• EXERCISE AIM:
Count how many lines of the records contain the string "center", matching case exactly. Reply with only the number.

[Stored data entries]
+--
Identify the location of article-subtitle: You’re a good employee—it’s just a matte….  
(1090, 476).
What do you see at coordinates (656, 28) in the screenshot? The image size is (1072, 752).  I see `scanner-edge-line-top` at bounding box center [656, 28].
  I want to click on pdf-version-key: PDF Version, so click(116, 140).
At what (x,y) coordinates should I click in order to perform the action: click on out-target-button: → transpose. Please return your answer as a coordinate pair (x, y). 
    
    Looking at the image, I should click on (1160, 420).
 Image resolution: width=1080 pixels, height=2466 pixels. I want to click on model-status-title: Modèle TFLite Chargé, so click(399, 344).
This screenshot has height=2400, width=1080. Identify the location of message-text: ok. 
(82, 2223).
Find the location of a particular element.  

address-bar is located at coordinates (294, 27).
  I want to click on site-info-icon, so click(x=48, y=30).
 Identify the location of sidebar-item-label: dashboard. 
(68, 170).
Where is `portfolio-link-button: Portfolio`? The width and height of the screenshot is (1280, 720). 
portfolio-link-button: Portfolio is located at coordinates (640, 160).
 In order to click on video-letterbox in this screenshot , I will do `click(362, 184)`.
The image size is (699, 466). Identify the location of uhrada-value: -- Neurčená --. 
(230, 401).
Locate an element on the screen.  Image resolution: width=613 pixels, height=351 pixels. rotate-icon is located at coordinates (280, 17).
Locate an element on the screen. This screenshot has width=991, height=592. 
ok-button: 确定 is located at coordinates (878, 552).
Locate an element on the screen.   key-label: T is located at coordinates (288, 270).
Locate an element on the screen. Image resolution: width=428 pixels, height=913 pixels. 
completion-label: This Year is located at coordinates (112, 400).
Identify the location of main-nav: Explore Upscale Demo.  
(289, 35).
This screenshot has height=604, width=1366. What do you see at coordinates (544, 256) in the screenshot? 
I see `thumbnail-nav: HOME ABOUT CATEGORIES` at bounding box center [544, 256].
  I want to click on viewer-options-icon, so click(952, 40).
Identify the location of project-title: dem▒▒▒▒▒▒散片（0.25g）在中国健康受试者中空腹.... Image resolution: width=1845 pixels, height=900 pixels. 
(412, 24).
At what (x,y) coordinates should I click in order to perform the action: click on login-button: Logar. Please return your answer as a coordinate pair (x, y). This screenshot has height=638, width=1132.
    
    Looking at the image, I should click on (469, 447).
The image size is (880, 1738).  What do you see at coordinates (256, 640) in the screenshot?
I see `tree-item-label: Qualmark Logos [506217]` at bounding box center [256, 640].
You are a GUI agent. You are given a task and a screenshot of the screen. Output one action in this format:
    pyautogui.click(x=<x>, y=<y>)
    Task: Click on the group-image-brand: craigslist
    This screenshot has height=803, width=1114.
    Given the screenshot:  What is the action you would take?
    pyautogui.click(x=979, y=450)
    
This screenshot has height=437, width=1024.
+--
• RESPONSE TO THIS TASK:
3